— Task prompt —
Copy the listing below word for word, from its first line through the line holding "should pyautogui.click(x=864, y=231).", inclusive. Leave out the pictures.
** Begin Available records **
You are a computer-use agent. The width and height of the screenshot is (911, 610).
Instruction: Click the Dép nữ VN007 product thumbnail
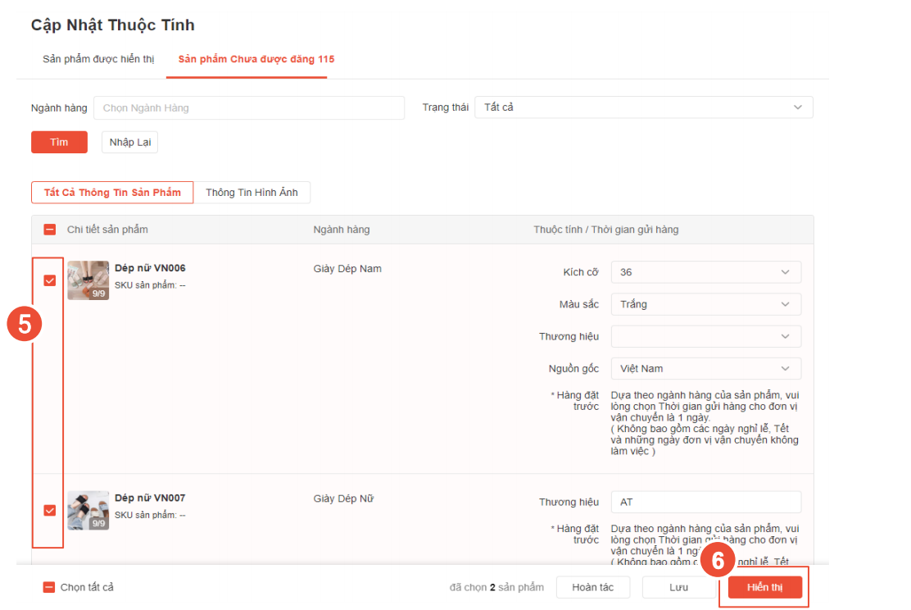tap(88, 510)
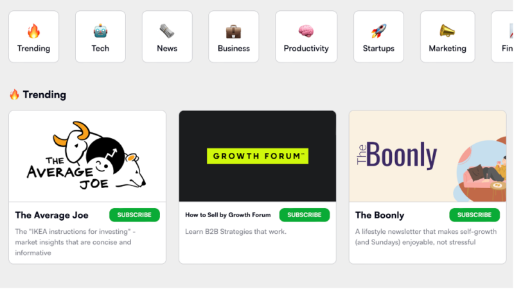
Task: Click the brain icon for Productivity
Action: (306, 31)
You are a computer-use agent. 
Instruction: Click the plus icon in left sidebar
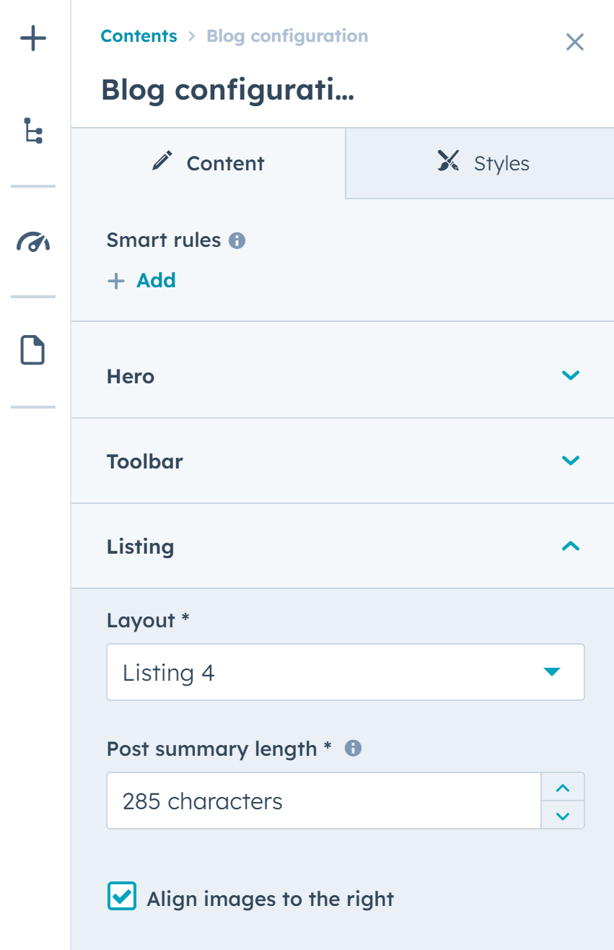[33, 38]
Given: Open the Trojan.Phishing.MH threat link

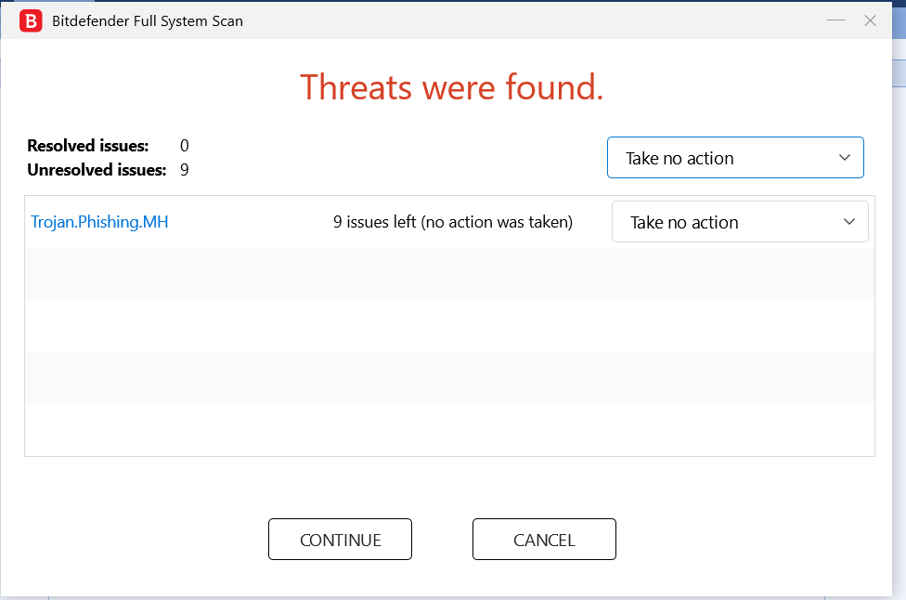Looking at the screenshot, I should (x=99, y=222).
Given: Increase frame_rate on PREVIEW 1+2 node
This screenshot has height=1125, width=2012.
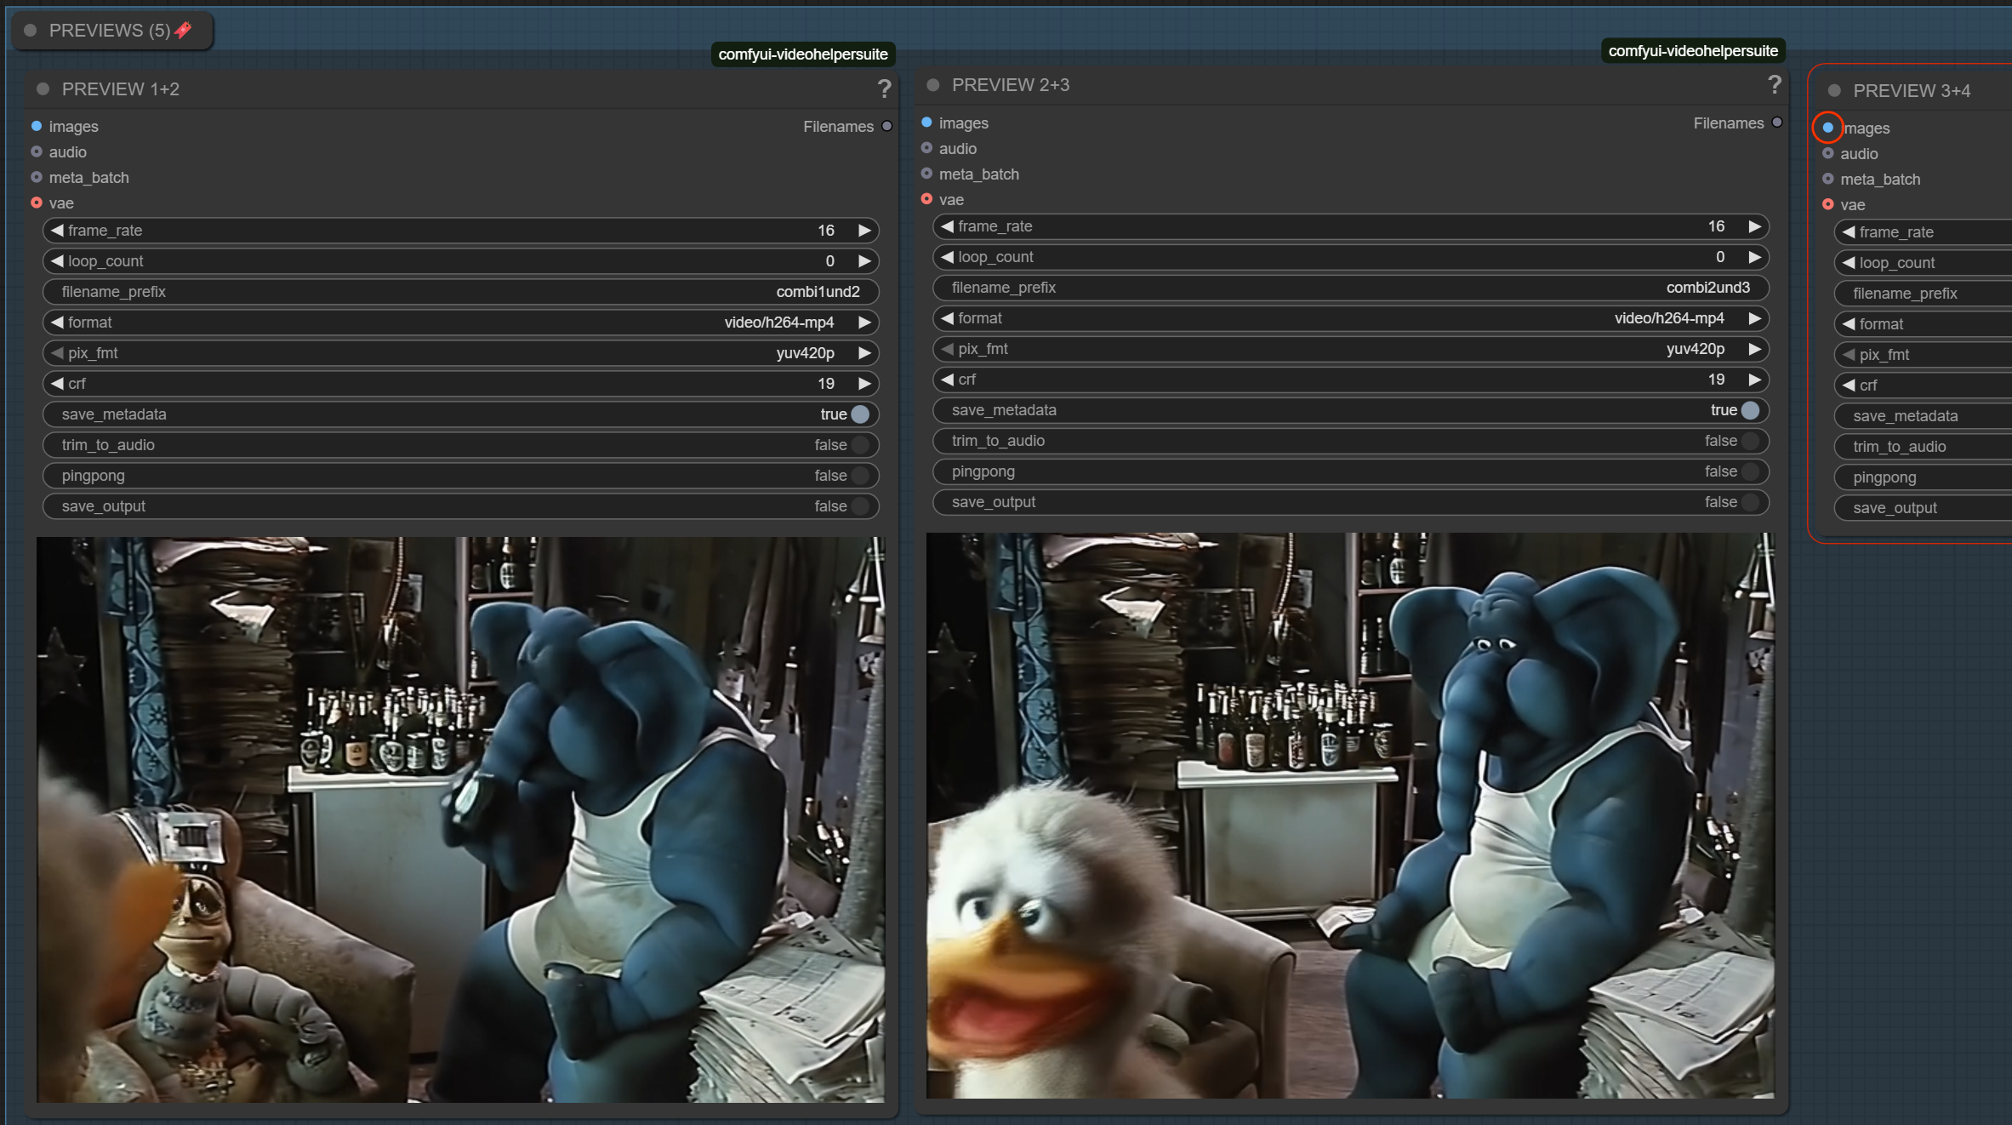Looking at the screenshot, I should pyautogui.click(x=864, y=231).
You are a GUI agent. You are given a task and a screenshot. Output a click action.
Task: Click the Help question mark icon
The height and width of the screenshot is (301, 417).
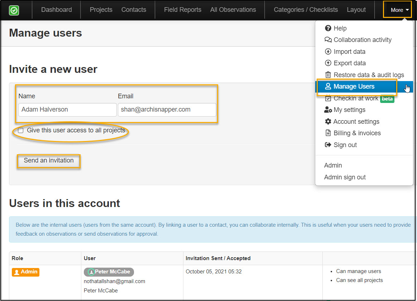pyautogui.click(x=328, y=28)
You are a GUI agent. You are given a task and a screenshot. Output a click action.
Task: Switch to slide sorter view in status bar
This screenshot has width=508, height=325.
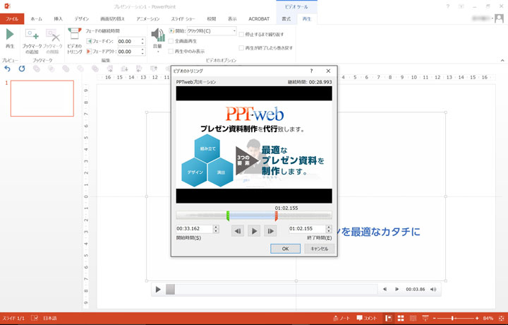[401, 319]
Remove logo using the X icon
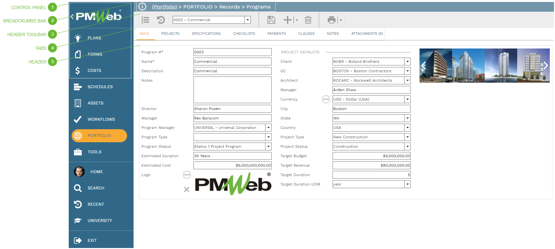Image resolution: width=555 pixels, height=249 pixels. coord(187,189)
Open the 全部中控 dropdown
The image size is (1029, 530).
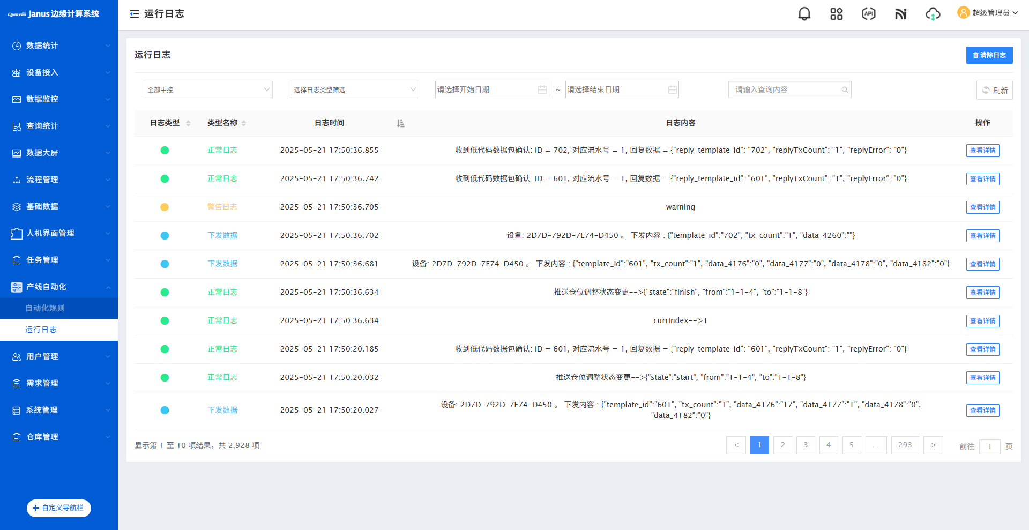[x=207, y=89]
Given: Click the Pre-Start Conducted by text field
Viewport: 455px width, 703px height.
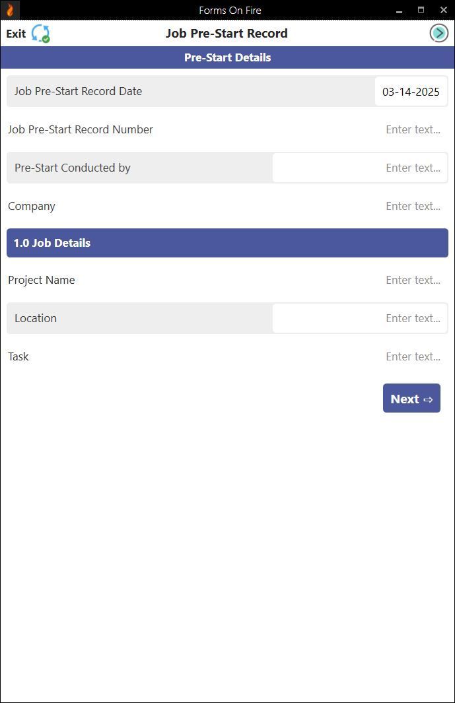Looking at the screenshot, I should [x=360, y=168].
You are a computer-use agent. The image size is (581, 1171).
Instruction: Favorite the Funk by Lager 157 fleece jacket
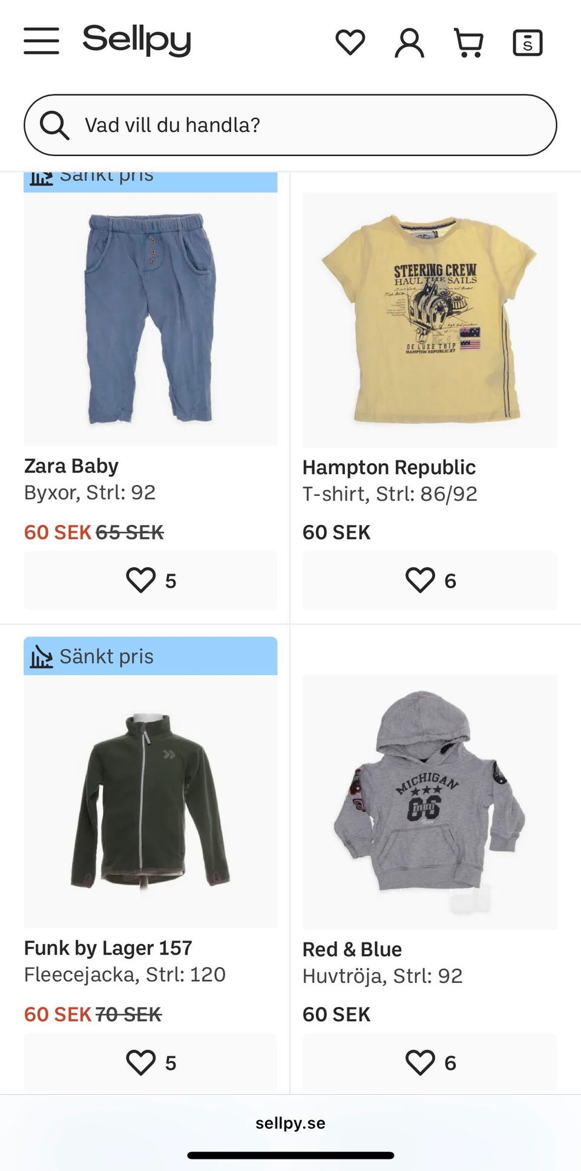pyautogui.click(x=150, y=1062)
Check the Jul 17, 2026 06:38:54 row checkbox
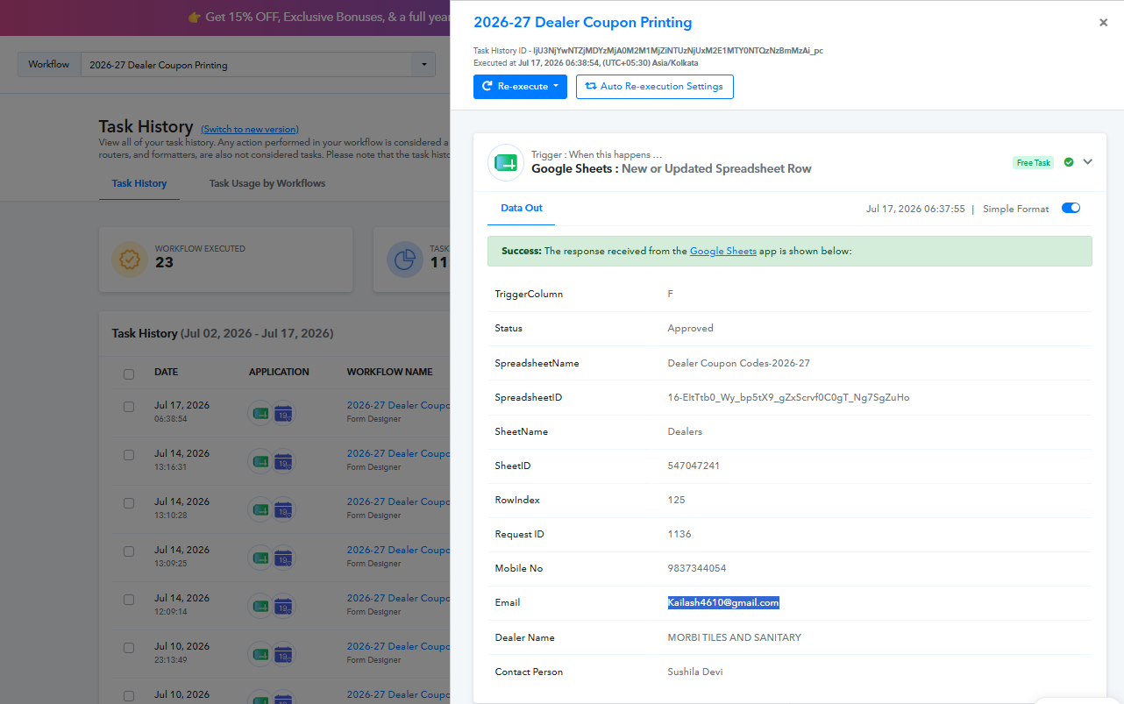This screenshot has width=1124, height=704. point(129,407)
** End Available records **
— The answer —
You are a computer-use agent. The width and height of the screenshot is (911, 610).
Instruction: Click the Dép nữ VN007 product thumbnail
tap(88, 510)
Task: Click the brain icon for Productivity
Action: (306, 31)
You are a computer-use agent. 
Instruction: Click the plus icon in left sidebar
[33, 38]
Given: Open the Trojan.Phishing.MH threat link

Looking at the screenshot, I should (x=99, y=222).
Given: Increase frame_rate on PREVIEW 1+2 node
This screenshot has height=1125, width=2012.
Looking at the screenshot, I should pyautogui.click(x=864, y=231).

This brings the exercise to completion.